Problem details: Lift out, unaltered, the lines of the material below between the line holding "System Migration (659, 2463)" and the line holding "[Share via Facebook] (337, 1539)", counting both.

Dataset content:
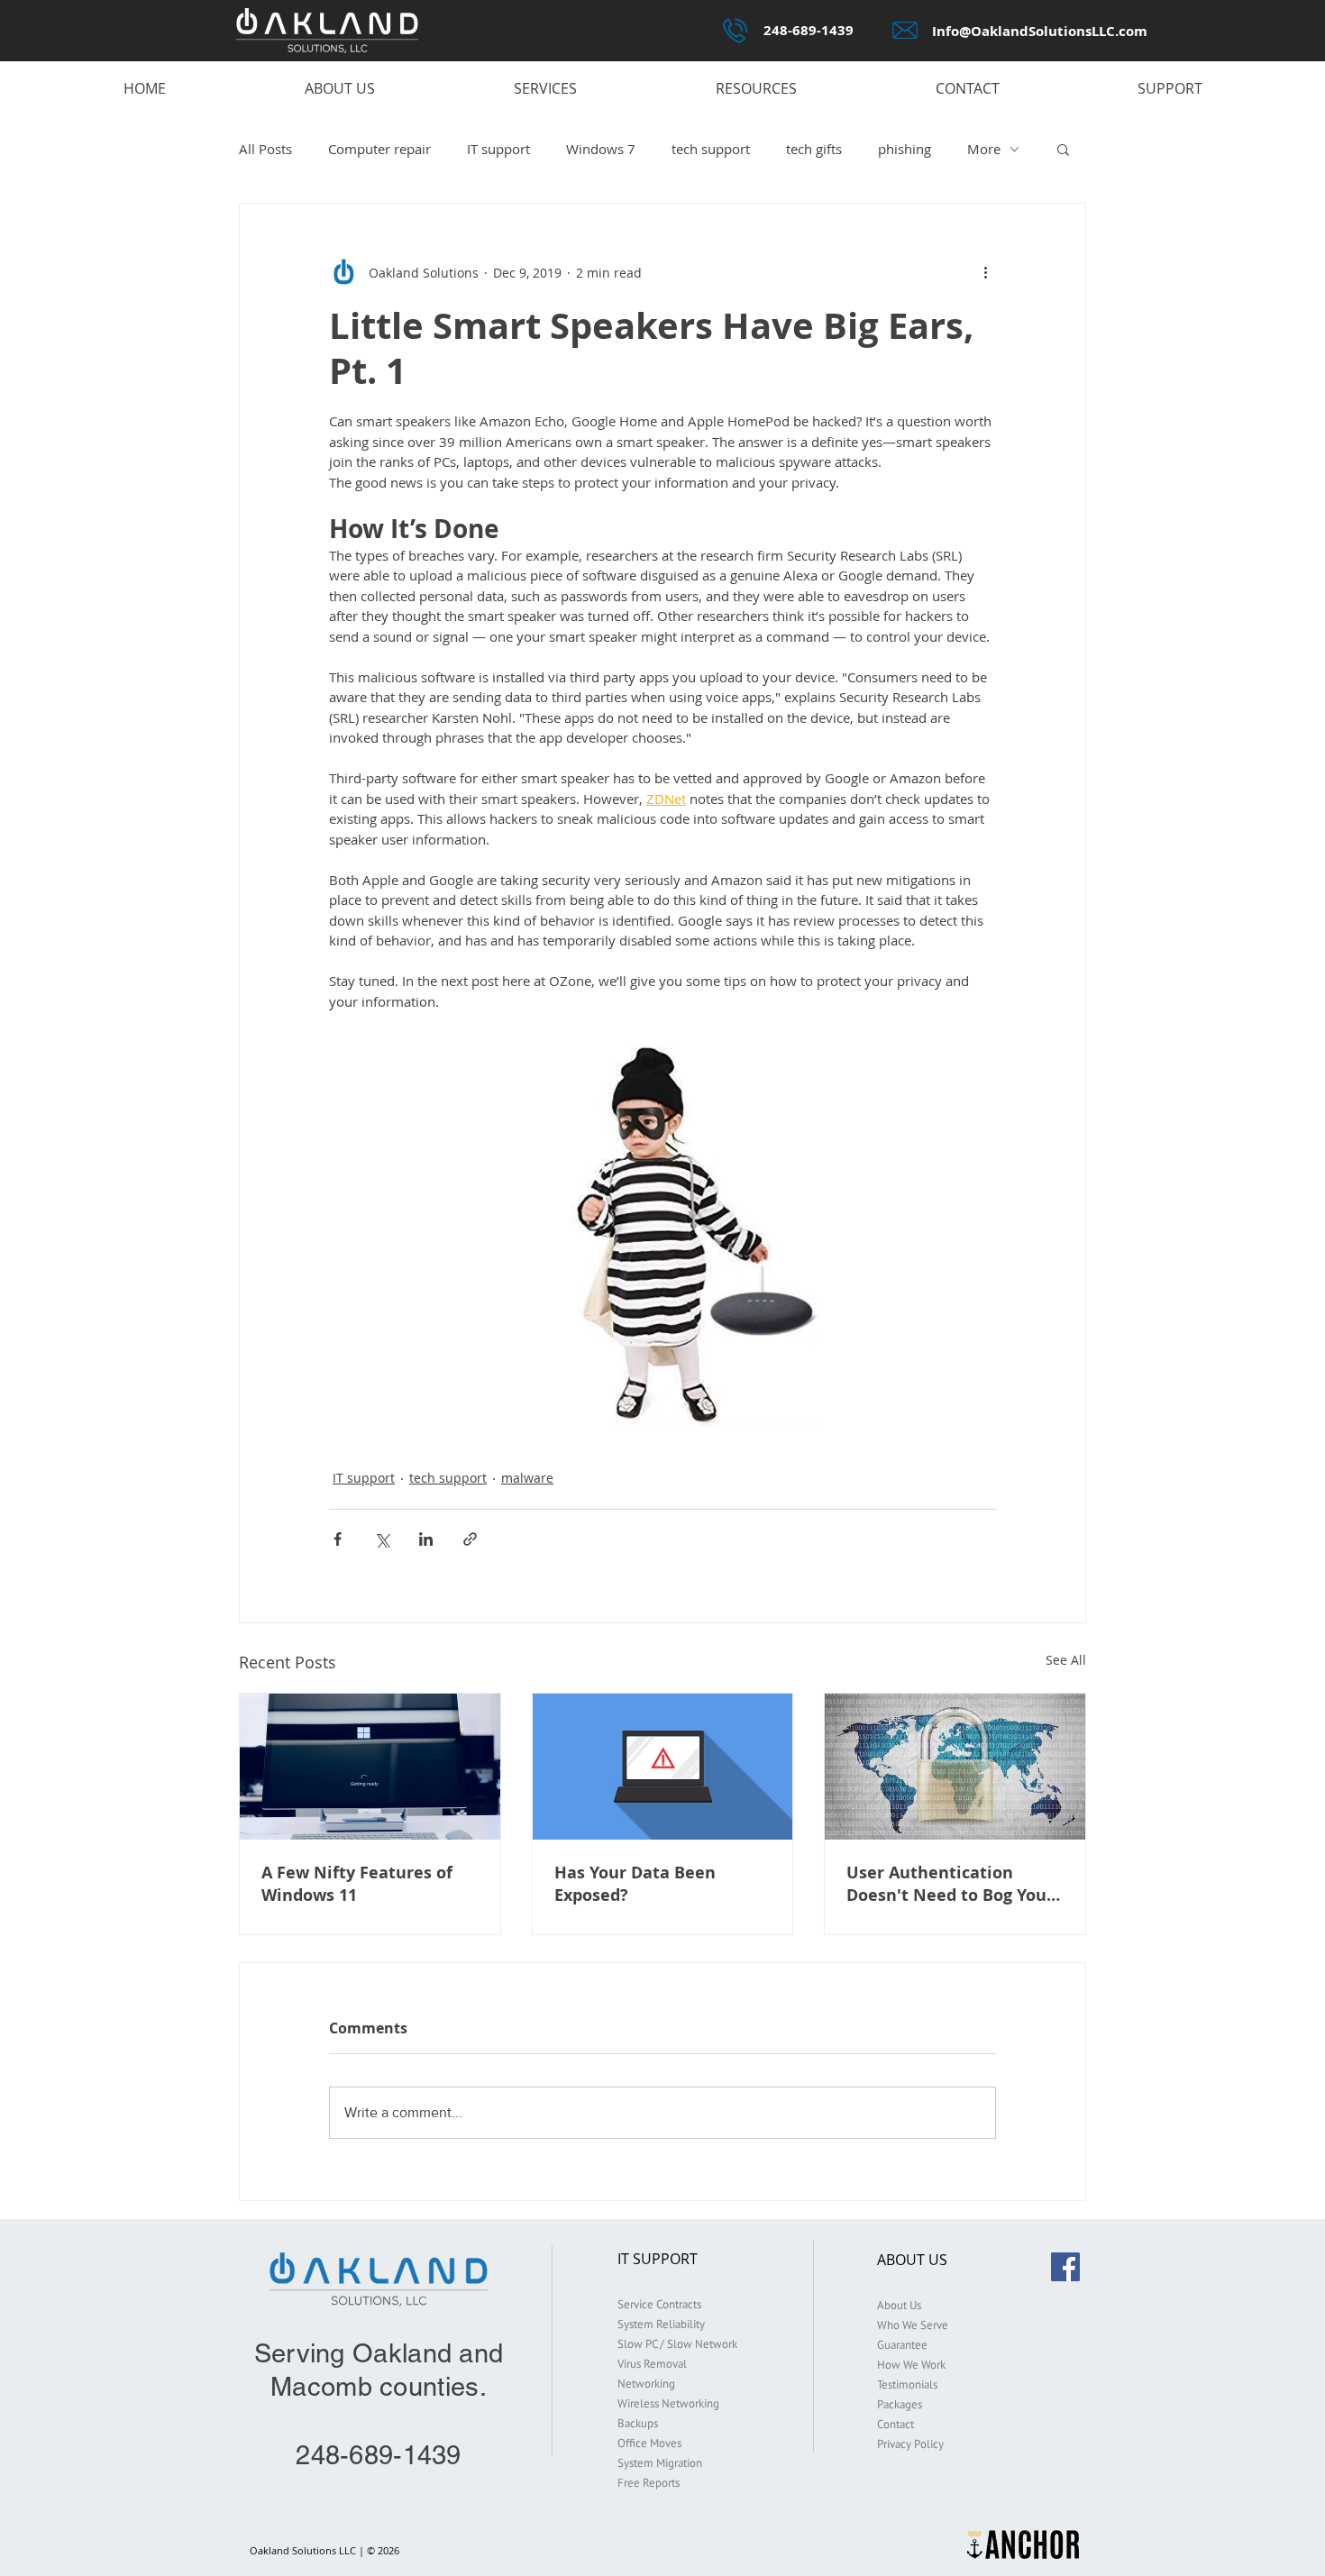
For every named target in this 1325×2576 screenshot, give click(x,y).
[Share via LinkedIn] (425, 1539)
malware (527, 1477)
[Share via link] (470, 1539)
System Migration (659, 2463)
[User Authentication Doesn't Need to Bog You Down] (955, 1767)
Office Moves (649, 2443)
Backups (637, 2423)
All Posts (265, 149)
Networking (646, 2383)
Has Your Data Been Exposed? (635, 1883)
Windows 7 (600, 149)
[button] (1063, 149)
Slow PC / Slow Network (677, 2344)
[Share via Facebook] (337, 1539)
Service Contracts (659, 2304)
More (984, 149)
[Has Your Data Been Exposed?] (663, 1767)
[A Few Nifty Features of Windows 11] (370, 1767)
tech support (711, 149)
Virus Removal (652, 2363)
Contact (895, 2424)
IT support (498, 149)
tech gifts (814, 149)
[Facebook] (1065, 2266)
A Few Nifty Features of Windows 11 (356, 1883)
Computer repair (379, 149)
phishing (904, 149)
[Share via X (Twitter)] (381, 1539)
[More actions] (985, 272)
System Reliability (661, 2324)
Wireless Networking (668, 2403)
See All (1066, 1659)
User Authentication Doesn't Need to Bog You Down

Output of the task:
System Migration (659, 2463)
[User Authentication Doesn't Need to Bog You Down] (955, 1767)
Office Moves (649, 2443)
Backups (637, 2423)
All Posts (265, 149)
Networking (646, 2383)
Has Your Data Been Exposed? (635, 1883)
Windows 7 (600, 149)
[button] (1063, 149)
Slow PC / Slow Network (677, 2344)
[Share via Facebook] (337, 1539)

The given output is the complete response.